Do you get that? Do you see that? If so, speak the gospel to one another. Churches are to be groups of friends, aren’t they? Friendships are so important, as we go through all the experiences of life we need friends, we need people to go through those experiences with us. But actually, more than that, we need people who, as we share those experiences will say things to us like “remember who you are in Jesus Christ.” “Remember what God has done for you in Christ.” People who will speak the gospel to us when we’re in the right and when we’re in the wrong. When we’re feeling fragile and in need of encouragement and when we’re getting too comfortable with the world. That’s what we need.

Which brings the obvious question: what relationships are you in where that happens? Where you speak the word of Christ to each other? Are you in a housegroup? Housegroups are great for this. Talking together honestly, going through life together and centred on the word of Christ, every time you study the Bible. If you’re not in a housegroup, you should be. One to one? Is there a friend with whom you meet to read and talk and pray with? So helpful? What about coffee time at the end of the meeting today? The coffee questions on the sheet are meant to help in this. People sometimes find that difficult because there’s not really a culture of speaking the gospel to each other during the social times. We tend rather to make ordinary small talk. Well a culture grows when a number of people start doing the same thing. So here’s the challenge: why not try it today. Talk about a coffee question together as a starter. Just give it a go, you can blame me if you find it awkward. As an aside: if we ever want to get better as sharing the good news with non-Christian people around us, one of the keys to that is getting better at talking about Jesus with each other. If we can do it here, we can do it out there.

But also, notice that Paul doesn’t just say that we talk this good news to each other, we sing it too.

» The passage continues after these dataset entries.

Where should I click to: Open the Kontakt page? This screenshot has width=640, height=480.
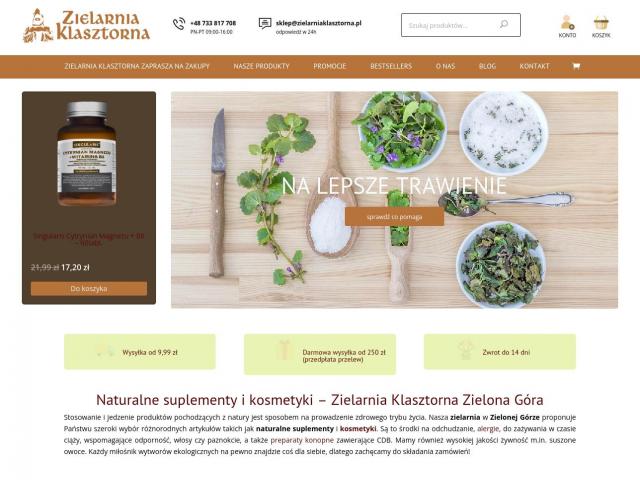[534, 66]
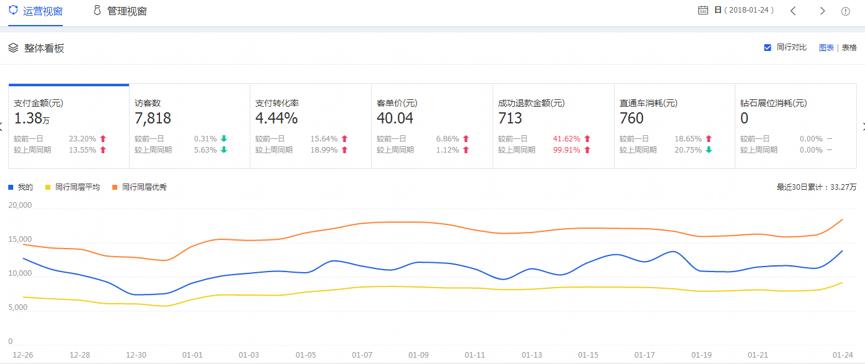Viewport: 865px width, 364px height.
Task: Click the calendar icon beside the date
Action: (x=702, y=10)
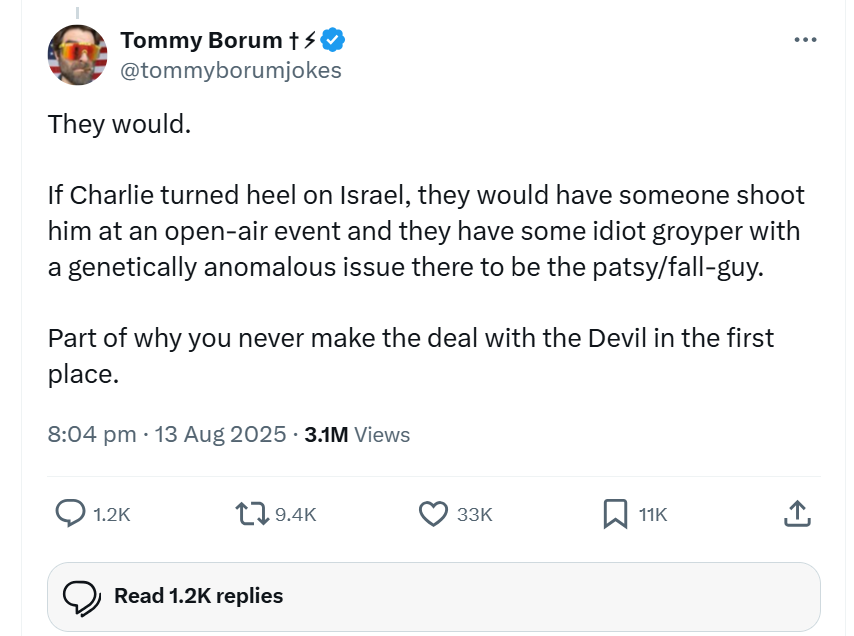The width and height of the screenshot is (854, 636).
Task: Click the 33K likes count number
Action: pos(474,515)
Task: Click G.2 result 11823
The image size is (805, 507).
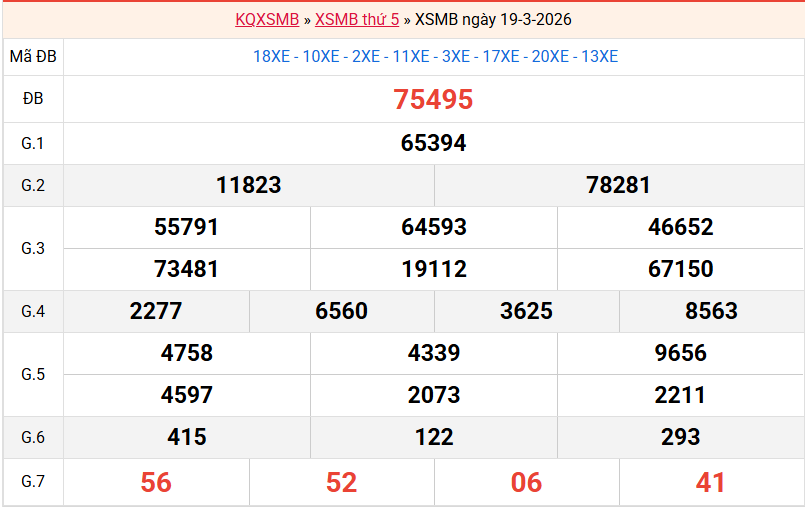Action: pyautogui.click(x=248, y=185)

Let the word of Christ dwell in you richly as you sing psalms, hymns and spiritual songs with gratitude in your hearts to God. Do you ever think of this when you sing? The fact that you singing this morning is there to help each other? It’s not how nicely or otherwise you can hold a tune that matters. Some people don’t sing because they’re embarrassed about their singing voice. Like this is meant to be an episode of ‘the Voice’ or something. Rubbish. Believe the gospel about each other; believe the gospel about your singing. You singing your heart out is a good thing because it helps me and others here to believe that gospel. To take it to heart so that it goes in. Football fans know that, don’t they? Being Leeds is big enough for them to sing about. It’s not enough for them simply to walk up to each other and shake hands and say “Leeds?” “Yes, Leeds.” “Good, good.” They sing it. We sing the gospel to the Lord, yes. But to each other as well.

When I was at Bible college we did an experiment. For one of the terms we turned all the seats in the chapel round so that we were in rows facing each other. So that when we sung, we were looking at each other. And for the first week it was really awkward. But do you know, in the long run it was brilliant. It was a fantastic way of being reminded that we were in Christ. That life, the gospel, our singing was not just about “me and God.” It was about growing together in Christ. So will you give it a go? We can’t turn the seats round in here, more’s the pity. But we can sing our hearts out. However well you hold a tune or not. Will you have a go? Not for your sake, for each other? Because you’re in Christ together.

Believe the gospel. Remember what Jesus has done for us. Remember who we are in Jesus. Believe the gospel about each other. Let’s pray.